矢野文夫と三人で出かけることもあれば、二人で出かけることもあったようで我が家にはその断片がある。
全てが未整理であり、岩手県の新聞社の社長となった方が義父の資料を整理しようとした痕跡はあるけれども、亡くなられたようだ。この方に話を聞けたらと思うこともある。
戦前に亡くなられた長谷川利行さんの資料が整理されてて、戦後も生きた義父の痕跡が消えていきつつあるのは残念だ。でも義父が利行を思って書いた文を読むと、長谷川利行の絵が多くの人に受け入れられているのは当然なのかもしれない。
義父はかなり忘れられている。
絵があるとされている美術館に問い合わせても、数日後にくる「記録はあるが、今度機会があれば調べる」という返答も聞き飽きてきた。

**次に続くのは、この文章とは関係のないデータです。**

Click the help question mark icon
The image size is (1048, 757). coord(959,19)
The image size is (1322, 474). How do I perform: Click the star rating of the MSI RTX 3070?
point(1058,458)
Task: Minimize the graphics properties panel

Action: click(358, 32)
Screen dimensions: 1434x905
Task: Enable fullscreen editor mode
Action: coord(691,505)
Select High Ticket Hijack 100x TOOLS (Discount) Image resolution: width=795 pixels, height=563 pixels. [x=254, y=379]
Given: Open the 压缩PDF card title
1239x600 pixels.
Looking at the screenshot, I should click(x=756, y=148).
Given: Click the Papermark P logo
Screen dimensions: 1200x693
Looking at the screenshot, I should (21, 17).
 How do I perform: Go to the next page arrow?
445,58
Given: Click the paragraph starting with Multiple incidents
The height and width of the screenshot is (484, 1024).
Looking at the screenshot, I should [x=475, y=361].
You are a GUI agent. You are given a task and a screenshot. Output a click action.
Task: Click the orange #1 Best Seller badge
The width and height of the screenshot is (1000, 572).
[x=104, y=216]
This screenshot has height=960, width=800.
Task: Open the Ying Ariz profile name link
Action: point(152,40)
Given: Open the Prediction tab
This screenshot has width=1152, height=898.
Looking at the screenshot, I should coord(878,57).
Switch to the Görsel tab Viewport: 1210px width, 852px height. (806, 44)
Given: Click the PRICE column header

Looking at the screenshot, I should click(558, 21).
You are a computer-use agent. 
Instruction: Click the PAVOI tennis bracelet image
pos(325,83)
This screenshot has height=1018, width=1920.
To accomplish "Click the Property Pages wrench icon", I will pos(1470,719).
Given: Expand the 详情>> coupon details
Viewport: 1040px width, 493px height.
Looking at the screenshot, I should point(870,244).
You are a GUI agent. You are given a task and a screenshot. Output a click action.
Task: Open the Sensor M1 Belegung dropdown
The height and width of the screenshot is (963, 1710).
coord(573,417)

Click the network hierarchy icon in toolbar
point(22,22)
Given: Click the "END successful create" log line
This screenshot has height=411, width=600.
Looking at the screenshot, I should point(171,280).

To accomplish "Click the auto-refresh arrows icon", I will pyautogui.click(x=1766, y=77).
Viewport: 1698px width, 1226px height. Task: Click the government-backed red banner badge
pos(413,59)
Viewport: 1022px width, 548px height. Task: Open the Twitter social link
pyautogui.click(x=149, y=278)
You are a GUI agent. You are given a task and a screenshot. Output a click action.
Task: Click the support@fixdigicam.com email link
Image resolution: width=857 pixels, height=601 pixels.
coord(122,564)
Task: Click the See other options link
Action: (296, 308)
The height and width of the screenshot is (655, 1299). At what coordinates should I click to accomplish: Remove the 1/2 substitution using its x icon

仙台空襲の時に某所局長が一番に避難させたと新聞記事にある絵も行方不明だ。
また気仙沼を愛した義父の記事で紙面を何度も飾ってくれた気仙沼の新聞社ももうない。
我が家に残る黄ばんだ気仙沼新聞は私の昔の勤務先に預け、酸性化を遅らせることはできたが、誰かの役に立つ日はくるのだろうか。
数年前にヤフオクに出ていた絵で岩手県の公的施設にあったもので津波の被害を受けたという絵の持ち主や、とっさにナイフで自分の血を使い描きあげたという気仙沼の漁船の絵の行方も、私が問い合わせている範囲では不明だ。
私が伝承化しつつある夫の父親の史実を知りたがるのは、私が夫の子を生めない状態で妻になったという、古臭い良妻賢母の形から抜けられないからだと思いつつ。
調べるという面白さも、歴史調査員や物書き時代に経験していて、そのパズルの中のピースを見つける快感が忘れられていないのだなとも思う。
長谷川利行は多くの方が研究しているし、書いておられる。
しかし、矢野文夫と熊谷登久平の長谷川利行を語れるのは自分だという壮年期の主張を読むのも結構面白い。
熊谷と矢野の利行亡き後の微妙な距離感。
矢野の連絡を切り抜いて他の利行を偲ぶ宝物と一緒に大切に持っていたのを見ると、義父熊谷登久平がもう少し長くいきていたら書きあがった物語もあったのではないかと、義父の書き損じた原稿用紙に残る文字に思う。